A Alemanha manifestou nesta sexta que "bloquear a conclusão do acordo com o Mercosul não contribuiria para reduzir o desmatamento".

Um capítulo específico do acordo, que ainda precisa ser validado por cada um dos Estados-membros dos dois blocos, se intitula "Comércio e desenvolvimento sustentável" e reúne os compromissos dos signatários na luta contra as mudanças climáticas.

Esses são seus principais objetivos:

- Clima -UE e Mercosul se comprometem a respeitar o Acordo de Paris sobre o clima de 2015 e "promover a contribuição positiva de um comércio que favoreça um desenvolvimento com baixar emissões de dióxido de carbono".

Também reconhecem que "a mudança climática" é uma "ameaça urgente" e aceitam cooperar para enfrentá-la "nas questões relacionadas ao comércio, a nível bilateral, regional e internacional".

"O acordo entre a UE e o Mercosul serve para o Brasil se manter vinculado ao Acordo de Paris", considera a Comissão Europeia, que negociou o texto em nome dos Estados-membros.

De acordo com um porta-voz do Executivo europeu, este acordo deve permitir "trabalhar com o Brasil e outros países para nos incentivar mutuamente a respeitar os compromissos que adotamos".

- Desmatamento -Os signatários "reconhecem a importância da gestão sustentável da massa florestal", "o papel do comércio em consequência deste objetivo" e "o reflorestamento de bosques para conservá-los e utilizá-los de forma sustentável".

Além disso, se comprometem a "incentivar o comércio de produtos procedentes de explorações florestais geridas de forma sustentável" e a "combater a exploração ilegal" de florestas e selvas.

O texto também prevê que "se promova (...) a integração de comunidades locais e povoados autóctones nas cadeias de abastecimento sustentável de madeira", com o objetivo de "melhorar seus meios de subsistência".

- Biodiversidade -Os países signatários reconhecem "a importância da preservação e do uso sustentável da diversidade biológica" e se comprometem a "adotar medidas eficazes que reduzam o comércio ilícito de espécies selvagens".

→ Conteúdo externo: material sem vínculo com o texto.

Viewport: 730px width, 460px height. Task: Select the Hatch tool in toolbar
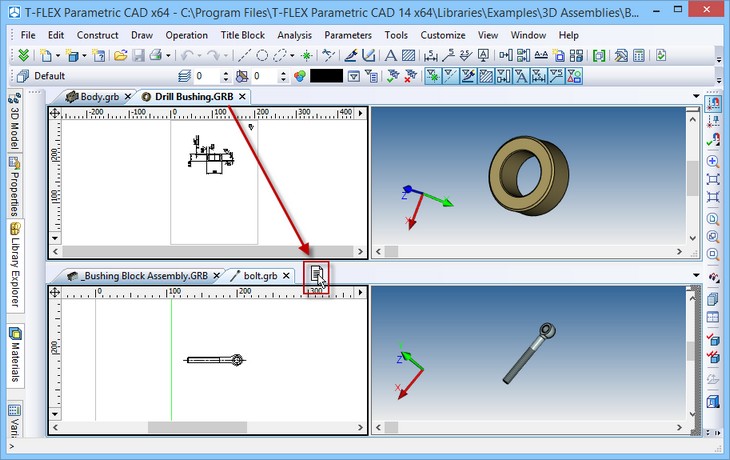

- Regulação -A promoção do livre-comércio através deste acordo não impede os governos de estabelecer "suas prioridades em matéria de desenvolvimento sustentável" e determinar os níveis de proteção do meio ambiente que "considerarem apropriados".

O texto destaca que os países signatários "não devem reduzir" sua legislação ambiental para "promover o comércio ou outros investimentos".

- Supervisão -O acordo prevê a criação de uma Subcomissão de Comércio e Desenvolvimento Sustentável, cujo objetivo será "facilitar e controlar o cumprimento efetivo" do capítulo sobre "desenvolvimento sustentável".

Diante de eventuais discordâncias, o texto prevê a possibilidade de apresentar uma apelação a um grupo de três especialistas (um indicado pela UE, outro pelo Mercosul e um independente), que podem fazer "recomendações".

"A UE não pode enviar policiais. Mas pode ativar este mecanismo de consulta", explicou em meados de julho a comissária europeia de Comércio, Cecilia Malmström. "Será um mecanismo de pressão", defendeu.